The masterful way in which they integrate digital technology into the production is without a doubt the highlight of this show
The play follows the breakdown of Gibson and Turner's relationship and their differing points of view in how their son should be bought up in this brave new world. One is an eco warrior fighting for survival and freedom from corporate control of this crumbling world and the other is cold and blinkered, only interested in herself and a world she can mould and create. Gideon Turner gives a strong performance, portraying a man who is trying to save the world, his family and his sanity; eventually accepting his fate with the dignity of a scientist who knows that sacrifices have to be made. It is surely a political comment that in a small valley in the UK, Turner is fighting to survive whilst Gibson is holed up in a series of beautiful apartments, hotels and fully equipped labs in an America that has gardens and a plentiful food supply. The moral here is clearly 'don't trust your allies, they'll only betray you'.

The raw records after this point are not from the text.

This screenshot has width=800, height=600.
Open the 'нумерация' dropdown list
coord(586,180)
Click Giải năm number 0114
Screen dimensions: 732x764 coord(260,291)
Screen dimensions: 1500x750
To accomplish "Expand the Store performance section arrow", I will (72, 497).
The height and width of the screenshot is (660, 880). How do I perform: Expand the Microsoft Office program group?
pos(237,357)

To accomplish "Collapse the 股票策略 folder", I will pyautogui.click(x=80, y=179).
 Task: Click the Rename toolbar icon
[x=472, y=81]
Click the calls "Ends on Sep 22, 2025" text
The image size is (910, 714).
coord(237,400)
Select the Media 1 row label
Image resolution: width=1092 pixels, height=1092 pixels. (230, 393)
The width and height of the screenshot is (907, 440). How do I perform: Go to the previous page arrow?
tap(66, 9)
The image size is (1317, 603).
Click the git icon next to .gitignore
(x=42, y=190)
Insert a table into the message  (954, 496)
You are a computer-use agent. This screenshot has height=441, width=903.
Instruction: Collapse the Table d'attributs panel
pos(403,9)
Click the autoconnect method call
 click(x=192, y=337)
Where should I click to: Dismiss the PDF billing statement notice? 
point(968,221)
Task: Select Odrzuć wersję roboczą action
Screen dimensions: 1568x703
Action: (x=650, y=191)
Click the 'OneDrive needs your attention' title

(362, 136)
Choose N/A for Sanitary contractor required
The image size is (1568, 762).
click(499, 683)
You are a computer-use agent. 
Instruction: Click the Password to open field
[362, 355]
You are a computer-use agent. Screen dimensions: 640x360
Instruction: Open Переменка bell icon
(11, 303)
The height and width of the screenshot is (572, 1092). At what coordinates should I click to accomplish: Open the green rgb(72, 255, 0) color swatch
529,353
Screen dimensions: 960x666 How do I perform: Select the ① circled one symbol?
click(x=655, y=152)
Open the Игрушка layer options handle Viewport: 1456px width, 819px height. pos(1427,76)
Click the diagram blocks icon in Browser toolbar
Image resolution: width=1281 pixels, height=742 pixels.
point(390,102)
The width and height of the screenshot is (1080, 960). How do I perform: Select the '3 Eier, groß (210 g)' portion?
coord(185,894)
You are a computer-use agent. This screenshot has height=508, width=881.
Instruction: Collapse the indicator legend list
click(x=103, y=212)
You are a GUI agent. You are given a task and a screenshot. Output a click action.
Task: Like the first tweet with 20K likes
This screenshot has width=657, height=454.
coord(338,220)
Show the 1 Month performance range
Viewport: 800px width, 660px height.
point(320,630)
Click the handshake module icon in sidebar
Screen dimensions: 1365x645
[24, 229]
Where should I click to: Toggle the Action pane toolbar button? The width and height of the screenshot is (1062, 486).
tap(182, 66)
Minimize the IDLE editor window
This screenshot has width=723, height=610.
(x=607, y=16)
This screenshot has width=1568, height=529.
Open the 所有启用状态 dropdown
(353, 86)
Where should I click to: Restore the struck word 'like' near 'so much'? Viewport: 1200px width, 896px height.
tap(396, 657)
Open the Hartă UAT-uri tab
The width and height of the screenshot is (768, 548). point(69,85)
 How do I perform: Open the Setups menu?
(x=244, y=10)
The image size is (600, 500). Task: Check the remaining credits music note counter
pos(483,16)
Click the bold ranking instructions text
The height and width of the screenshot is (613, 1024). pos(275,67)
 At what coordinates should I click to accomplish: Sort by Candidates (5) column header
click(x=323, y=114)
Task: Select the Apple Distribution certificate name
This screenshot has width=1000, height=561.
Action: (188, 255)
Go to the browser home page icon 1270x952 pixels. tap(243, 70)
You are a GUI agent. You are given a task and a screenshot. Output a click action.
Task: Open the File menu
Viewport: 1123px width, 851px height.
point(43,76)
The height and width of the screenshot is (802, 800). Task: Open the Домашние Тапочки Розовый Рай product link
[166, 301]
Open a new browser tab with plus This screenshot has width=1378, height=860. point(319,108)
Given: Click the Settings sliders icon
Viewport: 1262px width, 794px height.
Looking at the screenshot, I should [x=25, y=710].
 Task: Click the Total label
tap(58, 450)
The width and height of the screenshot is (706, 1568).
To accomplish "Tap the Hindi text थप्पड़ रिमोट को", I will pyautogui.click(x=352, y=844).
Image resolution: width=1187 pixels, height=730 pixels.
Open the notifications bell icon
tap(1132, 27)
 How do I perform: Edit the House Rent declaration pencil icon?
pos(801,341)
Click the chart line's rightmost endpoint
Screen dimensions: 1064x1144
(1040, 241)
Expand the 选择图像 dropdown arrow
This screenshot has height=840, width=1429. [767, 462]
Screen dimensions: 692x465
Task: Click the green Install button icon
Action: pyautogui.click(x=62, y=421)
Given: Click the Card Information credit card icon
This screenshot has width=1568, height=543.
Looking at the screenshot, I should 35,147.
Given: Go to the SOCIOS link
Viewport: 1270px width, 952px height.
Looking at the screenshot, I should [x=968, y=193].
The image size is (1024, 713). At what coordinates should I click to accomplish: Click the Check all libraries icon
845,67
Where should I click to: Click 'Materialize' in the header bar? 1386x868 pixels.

The set is beautifully designed by Cecile Tremolieres and transforms the production from a play about a crumbling relationship into a futuristic, digital world. Everything looks stunning. The clever sound design, by Chris Drohan, is used to make the audience aware of each new horrific thing happening to the world around them. The masterful way in which they integrate digital technology into the production is without a doubt the highlight of this show. The fictional bio-tech firm i-Genis, the evil corporate giant that Gibson has sold her soul to, even has it's own website for audiences to interact with after experiencing the play.
The production certainly makes you think a little more about how we treat our planet and how much control these corporate giants really have over our food supply. Perhaps, or rather hopefully, walking away from this production audiences will think more about how they consume and realise that it isn't too late to avoid this bleak future.